In this work, MoS2 nanosheets were synthesized by a bottom-up green chemical process where a safe and non-toxic amino acid, l-cysteine, was employed as a sulfur precursor. With the specific concentration of reactants and pre-mixing conditions, MoS2 nanosheets were obtained after the 24 h hydrothermal reaction at 210 °C. SEM and TEM analyses confirmed the wrinkled flexible structure of the nanosheets with a 200–300 nm size. In addition, AFM profiling provided its average thickness as 4.2 nm. The porous MoS2 nanosheet membranes were prepared by depositing MoS2 nanosheets in solution using a multiple batch procedure.
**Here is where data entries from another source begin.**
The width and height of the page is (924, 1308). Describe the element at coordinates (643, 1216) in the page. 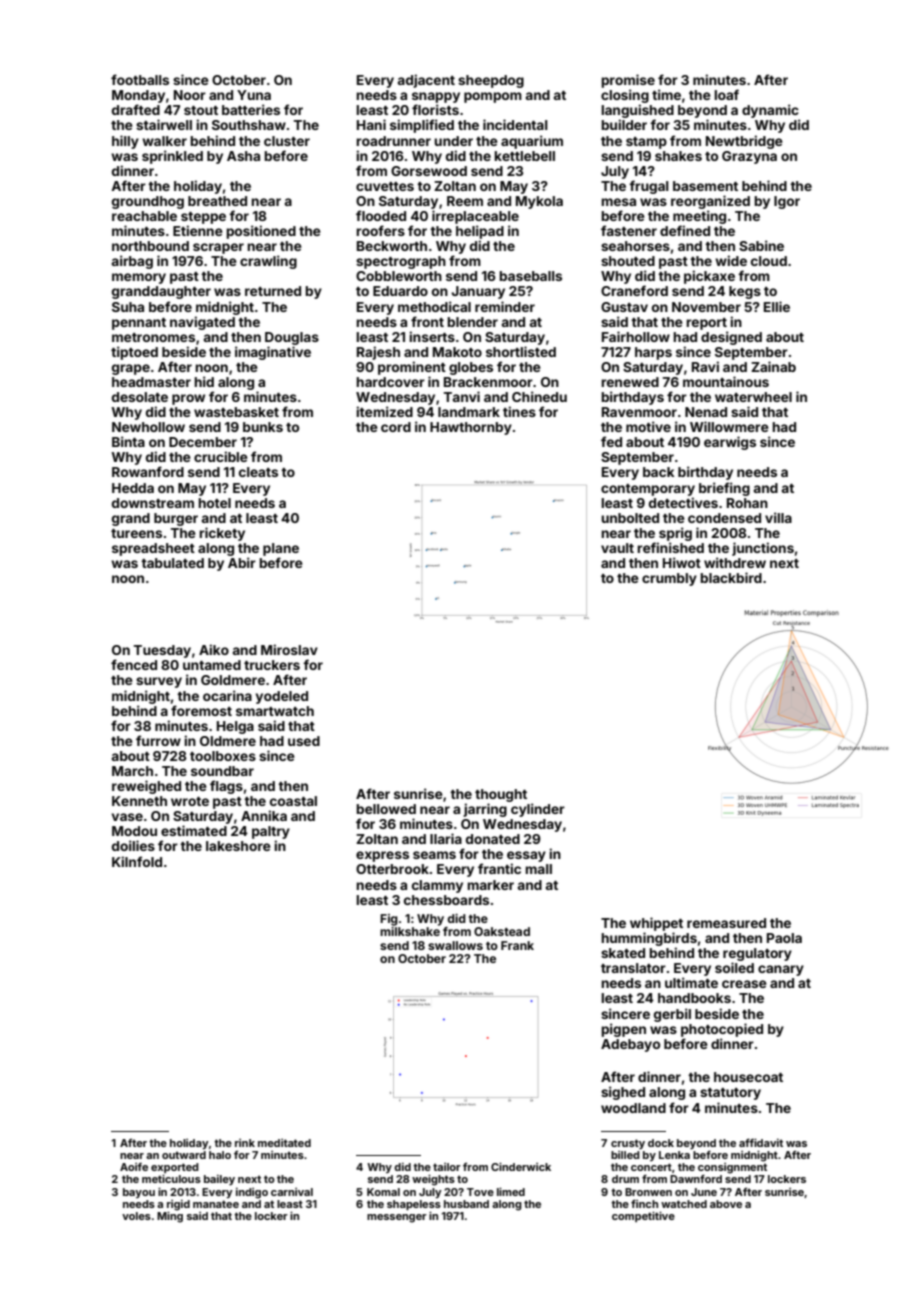

I see `competitive` at that location.
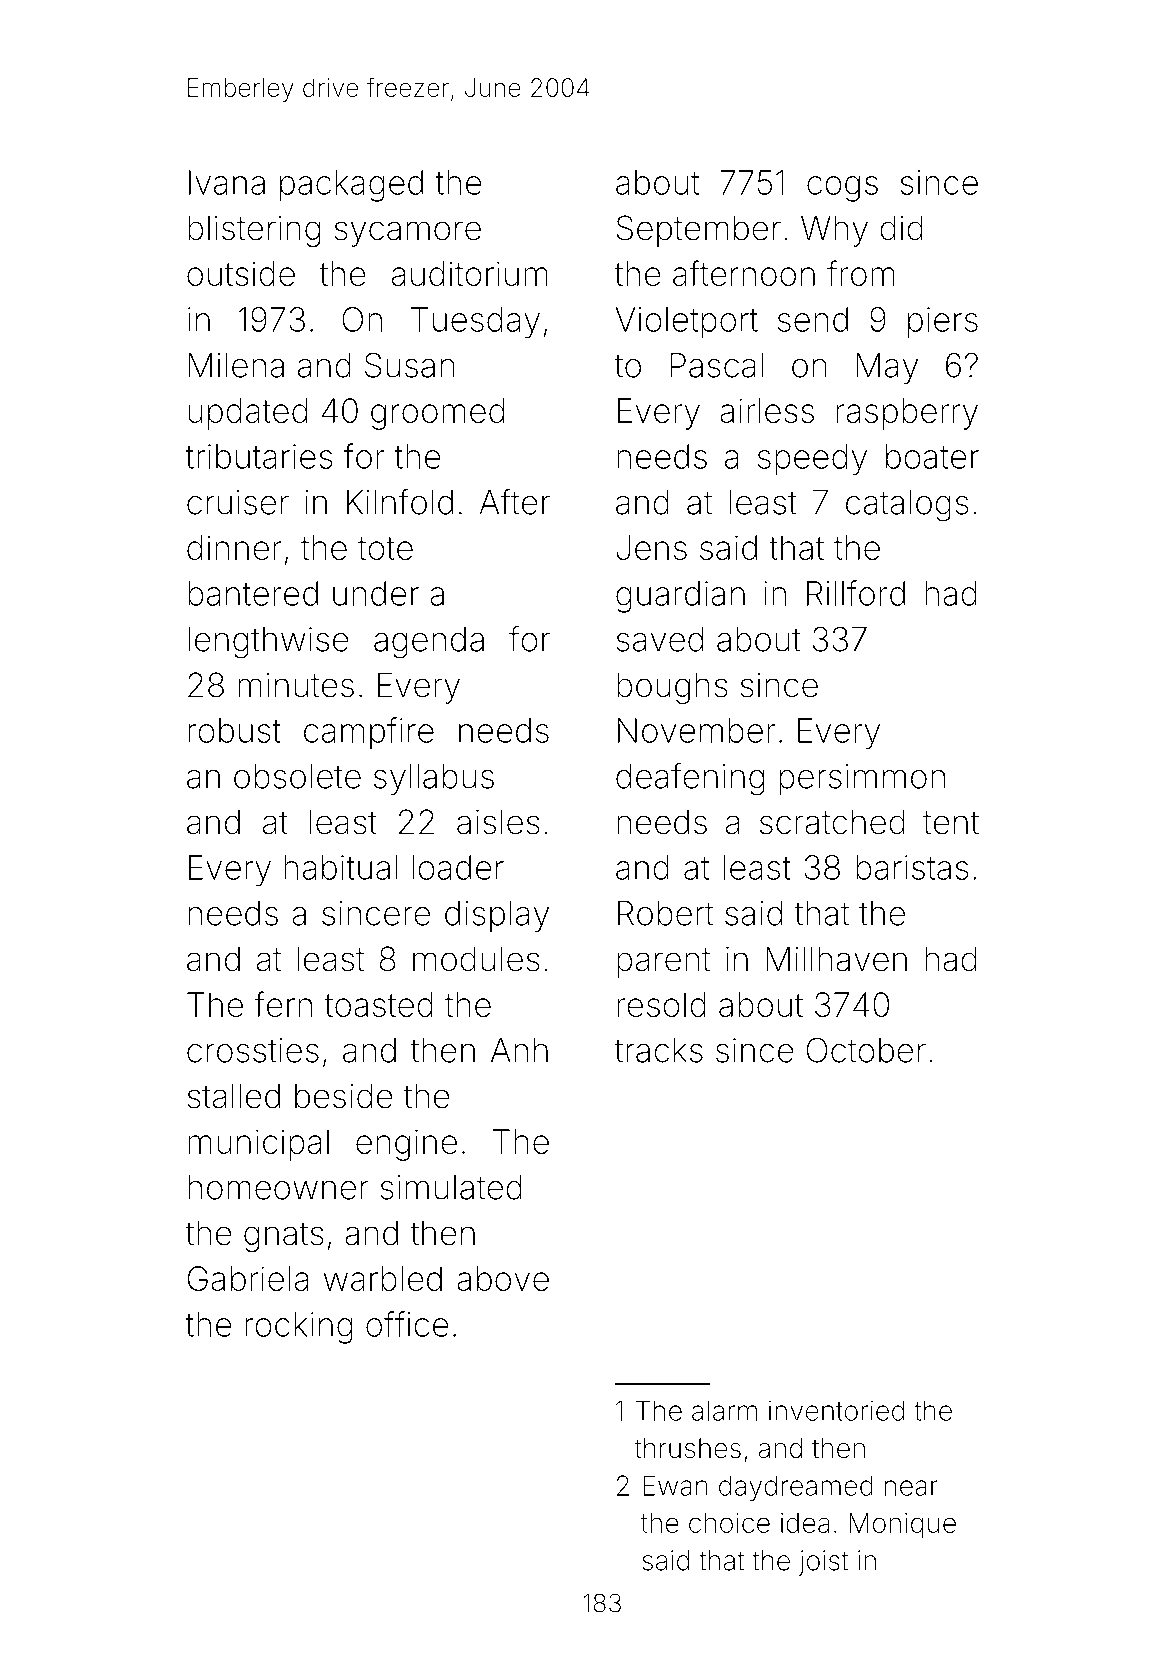 This image has width=1165, height=1654. I want to click on tent, so click(951, 823).
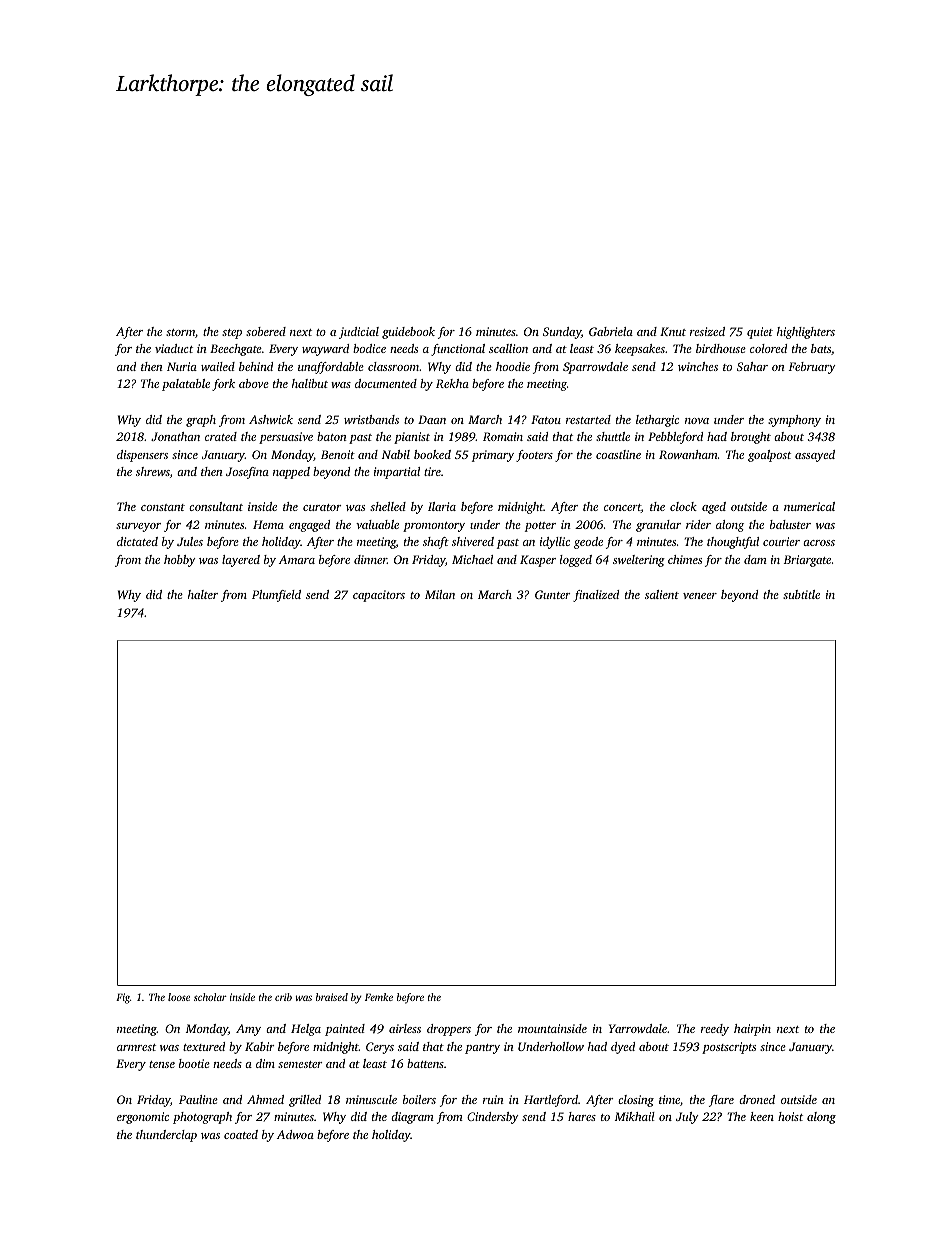 The width and height of the image is (952, 1233). What do you see at coordinates (440, 594) in the image?
I see `Milan` at bounding box center [440, 594].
BSA protein filtration was carried out and the removal percentage was measured to evaluate the separation characteristics of each membrane. The membrane deposited with a total of 12 batches of MoS2 nanosheets achieved 93.78% removal of BSA protein. The total acid red dye removal of 95.65% has been achieved after the second pass of filtration. Simultaneously, a high water flux of 182 ± 2.0 L/(m2 h) was obtained, which outperformed almost all reported UF membranes. The trade-off between selectivity and permeability faced by classic polymeric UF membranes was overcome by this porous MoS2 nanosheet membrane. The nanosheets with a uniform thickness affected the half-width h of the slit pores formed by intersheets, which governed the excellent membrane selectivity to restrict the passage of BSA and dye molecules; numerous wrinkled nanosheets curled up to form macro-channels that allowed easy passage of water molecules. Overall, the chemically synthesized porous MoS2 nanosheet porous membrane can deliver both high rejection of protein molecules and maintaining a high flux, attributing to combined factors of slit pore geometry and less hydraulic-resistant micro-channels formed by numerous individual nanosheets, making such membranes a promising candidate for bioprocessing and water treatment.